▸ **What the task asks**
Return each record shown below exactly, with none omitted.

[Items from a dataset]
::::

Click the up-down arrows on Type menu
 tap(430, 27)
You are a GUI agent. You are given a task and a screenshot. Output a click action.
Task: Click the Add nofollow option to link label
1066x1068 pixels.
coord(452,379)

::::

▸ **The completed task**
Click the up-down arrows on Type menu
 tap(430, 27)
You are a GUI agent. You are given a task and a screenshot. Output a click action.
Task: Click the Add nofollow option to link label
1066x1068 pixels.
coord(452,379)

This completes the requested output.